Kelompok Wahana Anak Pantai di Pandeglang menyuguhkan atraksi wisata sembari menanam terumbu karang. Menciptakan harmoni lingkungan dan ekonomi. Mendapat anugerah Coastal Award 2010.
Pukul enam pagi,Rudi Asja bergegas menuju perahu yang ditambatkan di tepi pantai Desa Tanjung Jaya, Pandeglang, Banten. Hawa dingin setelah semalam diguyur hujan, Ahad pekan lalu, tidak menghalangi langkahnya.

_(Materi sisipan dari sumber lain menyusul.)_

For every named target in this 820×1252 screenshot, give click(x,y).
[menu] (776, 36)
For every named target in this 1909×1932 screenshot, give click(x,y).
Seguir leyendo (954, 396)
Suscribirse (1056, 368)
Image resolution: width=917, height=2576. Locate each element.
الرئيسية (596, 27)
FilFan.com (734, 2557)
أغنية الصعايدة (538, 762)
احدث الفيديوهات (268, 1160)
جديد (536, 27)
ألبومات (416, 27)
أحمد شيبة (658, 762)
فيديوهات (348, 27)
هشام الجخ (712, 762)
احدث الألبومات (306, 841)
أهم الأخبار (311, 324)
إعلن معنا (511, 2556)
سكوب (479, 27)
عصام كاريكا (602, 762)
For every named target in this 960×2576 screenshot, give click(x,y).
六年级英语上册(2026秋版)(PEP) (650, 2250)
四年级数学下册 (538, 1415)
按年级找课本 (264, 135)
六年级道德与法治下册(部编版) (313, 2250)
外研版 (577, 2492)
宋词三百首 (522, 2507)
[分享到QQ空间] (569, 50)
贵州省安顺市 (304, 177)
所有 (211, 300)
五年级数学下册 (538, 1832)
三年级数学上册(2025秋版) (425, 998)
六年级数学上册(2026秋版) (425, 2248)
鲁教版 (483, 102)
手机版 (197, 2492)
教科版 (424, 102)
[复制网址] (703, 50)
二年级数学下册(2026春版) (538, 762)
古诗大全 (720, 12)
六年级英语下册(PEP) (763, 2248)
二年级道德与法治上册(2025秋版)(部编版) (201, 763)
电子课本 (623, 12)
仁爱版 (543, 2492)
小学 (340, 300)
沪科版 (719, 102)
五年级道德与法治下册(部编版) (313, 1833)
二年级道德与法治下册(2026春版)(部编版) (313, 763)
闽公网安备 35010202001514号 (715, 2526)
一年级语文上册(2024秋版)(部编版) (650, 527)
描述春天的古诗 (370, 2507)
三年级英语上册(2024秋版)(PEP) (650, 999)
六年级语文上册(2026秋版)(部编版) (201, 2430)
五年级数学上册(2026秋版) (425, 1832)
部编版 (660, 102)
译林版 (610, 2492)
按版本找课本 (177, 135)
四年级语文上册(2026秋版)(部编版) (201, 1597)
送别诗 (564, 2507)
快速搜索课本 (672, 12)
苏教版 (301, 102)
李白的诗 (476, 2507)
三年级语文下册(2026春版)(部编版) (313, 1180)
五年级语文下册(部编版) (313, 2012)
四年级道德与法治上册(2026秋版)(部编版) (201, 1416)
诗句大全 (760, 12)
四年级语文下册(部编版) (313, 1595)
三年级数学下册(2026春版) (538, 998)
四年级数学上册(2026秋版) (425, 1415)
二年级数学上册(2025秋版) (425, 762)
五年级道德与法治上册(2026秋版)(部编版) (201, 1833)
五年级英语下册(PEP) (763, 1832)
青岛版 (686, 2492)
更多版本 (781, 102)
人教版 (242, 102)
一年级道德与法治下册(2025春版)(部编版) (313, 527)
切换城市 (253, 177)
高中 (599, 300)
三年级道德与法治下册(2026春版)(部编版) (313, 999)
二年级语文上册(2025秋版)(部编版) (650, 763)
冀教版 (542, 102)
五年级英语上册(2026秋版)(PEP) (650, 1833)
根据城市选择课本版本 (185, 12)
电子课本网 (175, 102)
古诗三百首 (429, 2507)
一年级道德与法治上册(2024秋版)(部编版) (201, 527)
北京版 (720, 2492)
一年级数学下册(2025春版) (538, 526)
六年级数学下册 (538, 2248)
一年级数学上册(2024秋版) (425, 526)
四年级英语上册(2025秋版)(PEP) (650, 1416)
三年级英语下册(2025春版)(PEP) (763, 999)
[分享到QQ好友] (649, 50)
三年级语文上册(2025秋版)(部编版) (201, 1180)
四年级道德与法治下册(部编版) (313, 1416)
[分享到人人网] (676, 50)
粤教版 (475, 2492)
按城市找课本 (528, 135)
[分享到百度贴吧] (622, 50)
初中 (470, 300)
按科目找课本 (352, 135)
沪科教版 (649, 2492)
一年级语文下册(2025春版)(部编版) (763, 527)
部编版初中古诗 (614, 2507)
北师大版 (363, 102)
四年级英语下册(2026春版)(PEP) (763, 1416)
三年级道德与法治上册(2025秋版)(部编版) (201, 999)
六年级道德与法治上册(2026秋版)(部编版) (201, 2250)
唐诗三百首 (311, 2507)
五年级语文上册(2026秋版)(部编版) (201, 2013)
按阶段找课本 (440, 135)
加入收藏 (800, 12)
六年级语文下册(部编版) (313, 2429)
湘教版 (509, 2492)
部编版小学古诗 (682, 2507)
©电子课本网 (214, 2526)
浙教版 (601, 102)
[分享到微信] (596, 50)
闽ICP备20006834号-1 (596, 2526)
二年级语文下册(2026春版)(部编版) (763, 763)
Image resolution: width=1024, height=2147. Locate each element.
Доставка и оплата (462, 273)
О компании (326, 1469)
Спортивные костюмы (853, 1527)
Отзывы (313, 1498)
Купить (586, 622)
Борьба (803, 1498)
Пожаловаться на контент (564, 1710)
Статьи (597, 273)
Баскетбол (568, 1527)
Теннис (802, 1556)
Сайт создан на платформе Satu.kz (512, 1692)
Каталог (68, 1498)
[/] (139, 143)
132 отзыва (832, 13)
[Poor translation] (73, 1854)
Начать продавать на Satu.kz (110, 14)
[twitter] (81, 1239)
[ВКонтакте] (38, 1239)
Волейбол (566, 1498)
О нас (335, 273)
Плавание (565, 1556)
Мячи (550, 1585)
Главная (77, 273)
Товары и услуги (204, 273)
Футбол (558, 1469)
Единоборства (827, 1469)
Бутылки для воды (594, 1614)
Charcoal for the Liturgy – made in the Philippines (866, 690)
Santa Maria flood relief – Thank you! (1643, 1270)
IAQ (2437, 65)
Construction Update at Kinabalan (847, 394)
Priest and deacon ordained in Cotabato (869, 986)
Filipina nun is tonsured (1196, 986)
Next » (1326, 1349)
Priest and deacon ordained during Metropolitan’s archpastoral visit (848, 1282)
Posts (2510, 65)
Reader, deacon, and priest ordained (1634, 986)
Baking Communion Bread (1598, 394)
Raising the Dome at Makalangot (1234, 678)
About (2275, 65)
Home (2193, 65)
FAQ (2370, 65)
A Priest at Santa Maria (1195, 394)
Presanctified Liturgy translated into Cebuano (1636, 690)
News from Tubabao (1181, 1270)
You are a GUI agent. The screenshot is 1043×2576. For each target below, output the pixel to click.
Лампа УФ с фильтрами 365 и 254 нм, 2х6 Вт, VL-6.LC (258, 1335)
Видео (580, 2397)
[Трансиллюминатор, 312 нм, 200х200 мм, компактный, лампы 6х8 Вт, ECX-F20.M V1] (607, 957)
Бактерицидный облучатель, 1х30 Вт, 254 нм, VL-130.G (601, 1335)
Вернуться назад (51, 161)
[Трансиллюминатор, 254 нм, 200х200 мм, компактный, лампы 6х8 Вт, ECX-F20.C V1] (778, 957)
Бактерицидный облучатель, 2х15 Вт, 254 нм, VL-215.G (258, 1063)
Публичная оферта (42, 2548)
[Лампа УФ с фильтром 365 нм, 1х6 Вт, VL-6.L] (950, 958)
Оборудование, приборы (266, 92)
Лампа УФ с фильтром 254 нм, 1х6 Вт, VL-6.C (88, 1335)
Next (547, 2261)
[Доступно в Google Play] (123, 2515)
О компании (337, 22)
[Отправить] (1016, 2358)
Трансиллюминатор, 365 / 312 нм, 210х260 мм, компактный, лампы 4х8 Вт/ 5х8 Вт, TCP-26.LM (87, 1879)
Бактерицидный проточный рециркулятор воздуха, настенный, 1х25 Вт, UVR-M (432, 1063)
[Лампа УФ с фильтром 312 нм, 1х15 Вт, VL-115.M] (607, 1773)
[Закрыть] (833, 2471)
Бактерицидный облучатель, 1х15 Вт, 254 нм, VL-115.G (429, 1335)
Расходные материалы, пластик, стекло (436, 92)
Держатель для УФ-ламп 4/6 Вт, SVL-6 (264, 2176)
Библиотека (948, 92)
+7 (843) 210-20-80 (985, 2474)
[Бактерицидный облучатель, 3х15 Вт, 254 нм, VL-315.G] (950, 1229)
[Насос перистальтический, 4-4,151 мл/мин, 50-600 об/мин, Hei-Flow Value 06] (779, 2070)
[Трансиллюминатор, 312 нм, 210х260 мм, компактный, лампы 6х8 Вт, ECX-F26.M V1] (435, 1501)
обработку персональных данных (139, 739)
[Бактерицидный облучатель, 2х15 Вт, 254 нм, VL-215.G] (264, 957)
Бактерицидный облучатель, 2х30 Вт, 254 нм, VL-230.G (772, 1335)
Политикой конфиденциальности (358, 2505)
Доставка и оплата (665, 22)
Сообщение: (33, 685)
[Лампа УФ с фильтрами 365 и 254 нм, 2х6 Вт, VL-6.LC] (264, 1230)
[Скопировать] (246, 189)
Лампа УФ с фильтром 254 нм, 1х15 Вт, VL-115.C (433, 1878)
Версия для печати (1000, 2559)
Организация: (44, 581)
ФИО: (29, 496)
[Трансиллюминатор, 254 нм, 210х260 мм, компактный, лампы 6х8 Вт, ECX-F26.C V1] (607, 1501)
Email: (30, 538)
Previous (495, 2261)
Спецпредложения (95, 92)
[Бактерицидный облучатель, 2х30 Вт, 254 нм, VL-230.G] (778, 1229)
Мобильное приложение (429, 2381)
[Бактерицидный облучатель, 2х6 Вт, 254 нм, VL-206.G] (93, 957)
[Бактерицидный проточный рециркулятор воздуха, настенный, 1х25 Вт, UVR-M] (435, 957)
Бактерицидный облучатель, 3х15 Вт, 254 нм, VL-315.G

Enam orang kru perahu menyambut Rudi, pembina Wahana Anak Pantai (WAP) itu, yang didampingi Arif Bijaksana, Ketua WAP yang baru.
Perahu bermesin diesel itu pun melaju perlahan. ''Sebelum menuju lokasi transplantasi terumbu karang, kita lihat wisata camar dulu,'' ucap Rudi kepada Gatra.
Tak sampai 15 menit, perahu tiba di lokasi penangkap ikan yang disebut sero. Bentuknya kotak seperti bagan, terbuat dari bambu tapi di tengahnya dilengkapi jaring yang dipasang lurus dengan bambu agar masuk ke penampungan. Kru pun langsung mengambil ikan yang tertangkap jaring. Ada ikan kerapu, cucut, teri, pepetek, gurita, cumi, udang, belut, dan lain-lain ''Lihat, Mas, camarnya langsung mendekat,'' kata Rudi.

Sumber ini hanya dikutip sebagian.